Source data:
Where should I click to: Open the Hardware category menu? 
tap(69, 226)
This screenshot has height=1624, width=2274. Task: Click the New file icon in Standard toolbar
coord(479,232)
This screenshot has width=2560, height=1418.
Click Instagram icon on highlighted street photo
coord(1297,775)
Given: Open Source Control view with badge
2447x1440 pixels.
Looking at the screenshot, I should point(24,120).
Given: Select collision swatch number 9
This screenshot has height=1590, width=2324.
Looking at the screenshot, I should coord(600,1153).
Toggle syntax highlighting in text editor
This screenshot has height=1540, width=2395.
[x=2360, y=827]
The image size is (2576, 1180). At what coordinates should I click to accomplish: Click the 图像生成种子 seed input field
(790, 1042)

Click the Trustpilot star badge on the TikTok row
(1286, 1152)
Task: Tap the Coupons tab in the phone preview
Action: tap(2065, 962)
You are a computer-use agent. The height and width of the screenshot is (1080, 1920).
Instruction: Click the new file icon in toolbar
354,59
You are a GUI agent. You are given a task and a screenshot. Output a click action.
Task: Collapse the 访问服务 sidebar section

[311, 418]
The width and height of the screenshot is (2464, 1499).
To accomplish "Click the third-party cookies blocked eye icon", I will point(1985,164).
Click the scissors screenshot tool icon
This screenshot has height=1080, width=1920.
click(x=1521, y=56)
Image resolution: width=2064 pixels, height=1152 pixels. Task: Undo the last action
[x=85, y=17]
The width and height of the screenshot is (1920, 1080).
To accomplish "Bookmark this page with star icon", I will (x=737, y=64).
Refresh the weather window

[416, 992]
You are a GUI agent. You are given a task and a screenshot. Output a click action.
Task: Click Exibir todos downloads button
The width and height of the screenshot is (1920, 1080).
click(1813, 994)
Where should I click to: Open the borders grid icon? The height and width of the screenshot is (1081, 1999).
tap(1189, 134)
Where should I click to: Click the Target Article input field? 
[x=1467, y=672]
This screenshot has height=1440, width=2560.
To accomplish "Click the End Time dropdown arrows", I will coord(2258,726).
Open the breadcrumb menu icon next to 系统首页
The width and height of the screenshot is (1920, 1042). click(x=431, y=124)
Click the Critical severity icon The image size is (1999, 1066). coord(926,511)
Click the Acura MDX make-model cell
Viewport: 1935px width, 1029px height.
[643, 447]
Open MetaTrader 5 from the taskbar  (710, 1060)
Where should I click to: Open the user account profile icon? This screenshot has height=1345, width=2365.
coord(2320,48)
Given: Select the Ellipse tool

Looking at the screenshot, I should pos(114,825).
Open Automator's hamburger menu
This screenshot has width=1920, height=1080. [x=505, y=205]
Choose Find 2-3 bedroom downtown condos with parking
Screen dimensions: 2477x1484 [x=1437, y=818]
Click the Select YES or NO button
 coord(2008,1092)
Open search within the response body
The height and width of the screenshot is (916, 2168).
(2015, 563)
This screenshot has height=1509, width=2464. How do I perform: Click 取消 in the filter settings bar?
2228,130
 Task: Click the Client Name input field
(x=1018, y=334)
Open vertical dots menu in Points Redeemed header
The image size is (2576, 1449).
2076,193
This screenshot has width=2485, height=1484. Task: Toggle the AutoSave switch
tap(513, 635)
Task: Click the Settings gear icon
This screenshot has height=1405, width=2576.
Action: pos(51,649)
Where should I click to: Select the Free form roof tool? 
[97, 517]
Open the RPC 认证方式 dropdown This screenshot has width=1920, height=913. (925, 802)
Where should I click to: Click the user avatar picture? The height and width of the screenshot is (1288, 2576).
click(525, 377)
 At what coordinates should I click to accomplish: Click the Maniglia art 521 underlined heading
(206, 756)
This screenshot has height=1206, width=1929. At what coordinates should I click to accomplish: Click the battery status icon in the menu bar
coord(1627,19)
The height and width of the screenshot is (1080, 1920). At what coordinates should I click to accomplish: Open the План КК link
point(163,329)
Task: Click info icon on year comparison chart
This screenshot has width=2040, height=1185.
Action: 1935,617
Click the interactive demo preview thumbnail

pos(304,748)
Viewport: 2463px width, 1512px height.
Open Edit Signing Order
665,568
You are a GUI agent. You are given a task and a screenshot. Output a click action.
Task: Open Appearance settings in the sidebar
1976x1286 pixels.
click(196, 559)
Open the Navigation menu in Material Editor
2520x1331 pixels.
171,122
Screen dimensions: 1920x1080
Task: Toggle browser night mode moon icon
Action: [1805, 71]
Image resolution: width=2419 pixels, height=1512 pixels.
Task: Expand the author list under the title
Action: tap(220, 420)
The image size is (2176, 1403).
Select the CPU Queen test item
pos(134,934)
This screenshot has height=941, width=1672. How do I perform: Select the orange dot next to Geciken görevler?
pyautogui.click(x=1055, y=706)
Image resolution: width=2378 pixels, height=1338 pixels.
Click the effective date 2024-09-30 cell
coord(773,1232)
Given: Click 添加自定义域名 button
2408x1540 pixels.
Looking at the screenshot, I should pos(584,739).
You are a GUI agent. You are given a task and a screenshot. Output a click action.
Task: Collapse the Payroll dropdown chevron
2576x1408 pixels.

Task goal: Copy exactly, and only, the lines from the line containing "Task: Collapse the Payroll dropdown chevron" to the end of the listing, with both ends included.

Completed exercise:
Task: Collapse the Payroll dropdown chevron
2576x1408 pixels.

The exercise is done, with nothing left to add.